Dataset items:

━━━━━━━━━━━━━━━━━━━━━━━━━━━━━━

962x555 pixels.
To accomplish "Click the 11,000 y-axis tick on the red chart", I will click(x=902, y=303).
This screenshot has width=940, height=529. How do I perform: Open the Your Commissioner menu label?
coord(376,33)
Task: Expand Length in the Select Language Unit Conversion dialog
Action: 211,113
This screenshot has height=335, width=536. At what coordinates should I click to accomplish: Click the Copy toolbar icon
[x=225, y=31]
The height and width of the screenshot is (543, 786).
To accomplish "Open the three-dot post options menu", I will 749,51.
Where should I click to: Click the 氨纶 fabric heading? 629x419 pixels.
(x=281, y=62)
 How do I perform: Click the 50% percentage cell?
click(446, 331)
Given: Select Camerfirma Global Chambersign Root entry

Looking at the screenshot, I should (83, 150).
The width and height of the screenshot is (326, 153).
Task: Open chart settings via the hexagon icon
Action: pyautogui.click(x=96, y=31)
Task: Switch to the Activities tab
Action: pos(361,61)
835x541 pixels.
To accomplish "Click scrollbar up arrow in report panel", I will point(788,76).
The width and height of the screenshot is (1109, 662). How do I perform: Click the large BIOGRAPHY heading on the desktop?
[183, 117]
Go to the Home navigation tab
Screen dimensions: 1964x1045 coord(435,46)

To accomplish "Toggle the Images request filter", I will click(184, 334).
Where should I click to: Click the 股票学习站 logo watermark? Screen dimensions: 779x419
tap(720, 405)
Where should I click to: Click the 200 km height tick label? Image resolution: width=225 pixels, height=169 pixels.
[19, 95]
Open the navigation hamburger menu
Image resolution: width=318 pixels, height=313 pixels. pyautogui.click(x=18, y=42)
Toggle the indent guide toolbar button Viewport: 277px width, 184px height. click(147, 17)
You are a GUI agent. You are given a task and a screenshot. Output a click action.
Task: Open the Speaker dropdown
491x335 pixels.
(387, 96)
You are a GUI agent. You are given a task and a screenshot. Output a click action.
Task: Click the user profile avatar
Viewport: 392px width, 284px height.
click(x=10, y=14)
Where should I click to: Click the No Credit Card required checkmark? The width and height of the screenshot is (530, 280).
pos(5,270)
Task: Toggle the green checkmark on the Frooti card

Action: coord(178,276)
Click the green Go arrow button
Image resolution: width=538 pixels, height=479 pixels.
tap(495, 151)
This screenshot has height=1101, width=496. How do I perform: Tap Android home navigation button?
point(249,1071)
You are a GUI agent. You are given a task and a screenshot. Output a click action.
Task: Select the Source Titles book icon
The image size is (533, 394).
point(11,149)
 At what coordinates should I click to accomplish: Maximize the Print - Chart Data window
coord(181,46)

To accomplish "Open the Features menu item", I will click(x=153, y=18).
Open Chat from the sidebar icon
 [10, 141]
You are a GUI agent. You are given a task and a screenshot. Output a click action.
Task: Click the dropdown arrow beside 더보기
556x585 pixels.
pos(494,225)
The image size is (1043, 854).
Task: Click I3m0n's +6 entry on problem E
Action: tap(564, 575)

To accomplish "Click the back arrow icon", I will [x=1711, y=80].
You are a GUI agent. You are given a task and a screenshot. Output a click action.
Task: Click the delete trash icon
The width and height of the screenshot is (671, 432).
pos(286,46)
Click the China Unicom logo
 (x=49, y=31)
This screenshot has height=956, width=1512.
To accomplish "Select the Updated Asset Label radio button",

━━━━━━━━━━━━━━━━━━━━━━━━━━━━━━

Direction:
Rewrite every line of the records above as a Markdown table with two columns, Row and Line. Number the rows in order and leave out blank lines.

Response to the exercise:
| Row | Line |
|---|---|
| 1 | 962x555 pixels. |
| 2 | To accomplish "Click the 11,000 y-axis tick on the red chart", I will click(x=902, y=303). |
| 3 | This screenshot has width=940, height=529. How do I perform: Open the Your Commissioner menu label? |
| 4 | coord(376,33) |
| 5 | Task: Expand Length in the Select Language Unit Conversion dialog |
| 6 | Action: 211,113 |
| 7 | This screenshot has height=335, width=536. At what coordinates should I click to accomplish: Click the Copy toolbar icon |
| 8 | [x=225, y=31] |
| 9 | The height and width of the screenshot is (543, 786). |
| 10 | To accomplish "Open the three-dot post options menu", I will 749,51. |
| 11 | Where should I click to: Click the 氨纶 fabric heading? 629x419 pixels. |
| 12 | (x=281, y=62) |
| 13 |  How do I perform: Click the 50% percentage cell? |
| 14 | click(446, 331) |
| 15 | Given: Select Camerfirma Global Chambersign Root entry |
| 16 | Looking at the screenshot, I should (83, 150). |
| 17 | The width and height of the screenshot is (326, 153). |
| 18 | Task: Open chart settings via the hexagon icon |
| 19 | Action: pyautogui.click(x=96, y=31) |
| 20 | Task: Switch to the Activities tab |
| 21 | Action: pos(361,61) |
| 22 | 835x541 pixels. |
| 23 | To accomplish "Click scrollbar up arrow in report panel", I will point(788,76). |
| 24 | The width and height of the screenshot is (1109, 662). How do I perform: Click the large BIOGRAPHY heading on the desktop? |
| 25 | [183, 117] |
| 26 | Go to the Home navigation tab |
| 27 | Screen dimensions: 1964x1045 coord(435,46) |
| 28 | To accomplish "Toggle the Images request filter", I will click(184, 334). |
| 29 | Where should I click to: Click the 股票学习站 logo watermark? Screen dimensions: 779x419 |
| 30 | tap(720, 405) |
| 31 | Where should I click to: Click the 200 km height tick label? Image resolution: width=225 pixels, height=169 pixels. |
| 32 | [19, 95] |
| 33 | Open the navigation hamburger menu |
| 34 | Image resolution: width=318 pixels, height=313 pixels. pyautogui.click(x=18, y=42) |
| 35 | Toggle the indent guide toolbar button Viewport: 277px width, 184px height. click(147, 17) |
| 36 | You are a GUI agent. You are given a task and a screenshot. Output a click action. |
| 37 | Task: Open the Speaker dropdown |
| 38 | 491x335 pixels. |
| 39 | (387, 96) |
| 40 | You are a GUI agent. You are given a task and a screenshot. Output a click action. |
| 41 | Task: Click the user profile avatar |
| 42 | Viewport: 392px width, 284px height. |
| 43 | click(x=10, y=14) |
| 44 | Where should I click to: Click the No Credit Card required checkmark? The width and height of the screenshot is (530, 280). |
| 45 | pos(5,270) |
| 46 | Task: Toggle the green checkmark on the Frooti card |
| 47 | Action: coord(178,276) |
| 48 | Click the green Go arrow button |
| 49 | Image resolution: width=538 pixels, height=479 pixels. |
| 50 | tap(495, 151) |
| 51 | This screenshot has height=1101, width=496. How do I perform: Tap Android home navigation button? |
| 52 | point(249,1071) |
| 53 | You are a GUI agent. You are given a task and a screenshot. Output a click action. |
| 54 | Task: Select the Source Titles book icon |
| 55 | The image size is (533, 394). |
| 56 | point(11,149) |
| 57 |  At what coordinates should I click to accomplish: Maximize the Print - Chart Data window |
| 58 | coord(181,46) |
| 59 | To accomplish "Open the Features menu item", I will click(x=153, y=18). |
| 60 | Open Chat from the sidebar icon |
| 61 |  [10, 141] |
| 62 | You are a GUI agent. You are given a task and a screenshot. Output a click action. |
| 63 | Task: Click the dropdown arrow beside 더보기 |
| 64 | 556x585 pixels. |
| 65 | pos(494,225) |
| 66 | The image size is (1043, 854). |
| 67 | Task: Click I3m0n's +6 entry on problem E |
| 68 | Action: tap(564, 575) |
| 69 | To accomplish "Click the back arrow icon", I will [x=1711, y=80]. |
| 70 | You are a GUI agent. You are given a task and a screenshot. Output a click action. |
| 71 | Task: Click the delete trash icon |
| 72 | The width and height of the screenshot is (671, 432). |
| 73 | pos(286,46) |
| 74 | Click the China Unicom logo |
| 75 |  (x=49, y=31) |
| 76 | This screenshot has height=956, width=1512. |
| 77 | To accomplish "Select the Updated Asset Label radio button", |